脆性X染色体综合征患者染色体上发现有1个叶酸敏感位点。(FMR)1基因，即脆性X染色体智力低下基因，位于Xq27.3，长38 kb，包含17个外显子，可能编码一种RNA结合蛋白。在非翻译的第1外显子内发现了1个CGG三核苷酸的重复序列，正常情况下其长度为6～50个重复次数，平均为30。在此症受累患者中，这种CGG重复极度扩展至几百甚至几千。当重复次数超过大约230时，FMR1基因5′端高度甲基化，转录关闭。FMR1 mRNA和蛋白质的缺乏被认为是造成这种综合征临床表现的原因。

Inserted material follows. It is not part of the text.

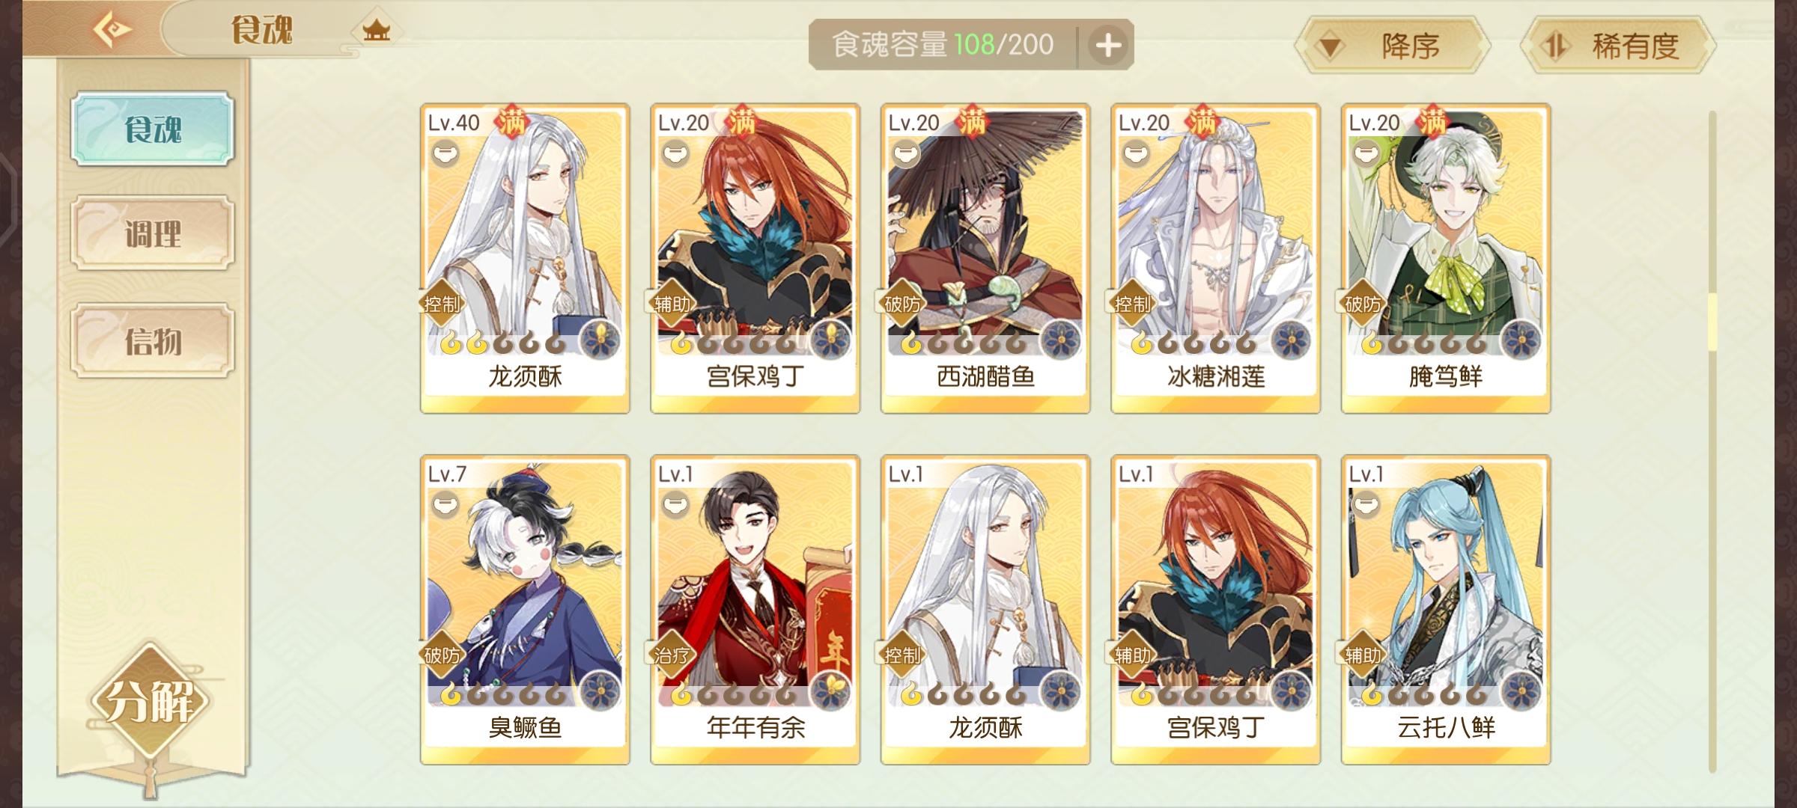Click the 分解 decompose button
The height and width of the screenshot is (808, 1797).
click(150, 701)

1.4DNA甲基化与衰老的关系 基因组总体低甲基化，局部高甲基化是衰老时DNA甲基化的典型表现。这与DNA甲基化酶总活性降低有关。衰老可影响DNA甲基化，DNA甲基化也可影响衰老。某些基因启动子的CpG岛甲基化增高。测定体外培养的人二倍体成纤维细胞，小鼠细胞中DNA的5mC的含量，结果均表明其甲基化程度随细胞代数的增高而降低，而且细胞5mC丢失的速率与其寿限(可传代龄)密切相关〔2〕。

衰老时DNA甲基化变化具有不均一性。检测不同代龄人成纤维细胞DNA的卫星(Sat)2和Sat 3的甲基化状态，结果表明：Chr1、Chr 9和Chr 16的近着丝粒异染色质富含Sat2和Sat3。Sat3的DNA甲基化降低速度比Sat2和总体DNA快2倍。他们认为这种降低可增加染色体重排的可能性，这种染色体不稳定性是复制性衰老的原因之一〔2〕。

DNMT1抑制剂5-杂氮-2脱氧胞苷酸和5-杂氮胞苷酸，为胞嘧啶衍生物，可降低DNA甲基化水平，促进衰老。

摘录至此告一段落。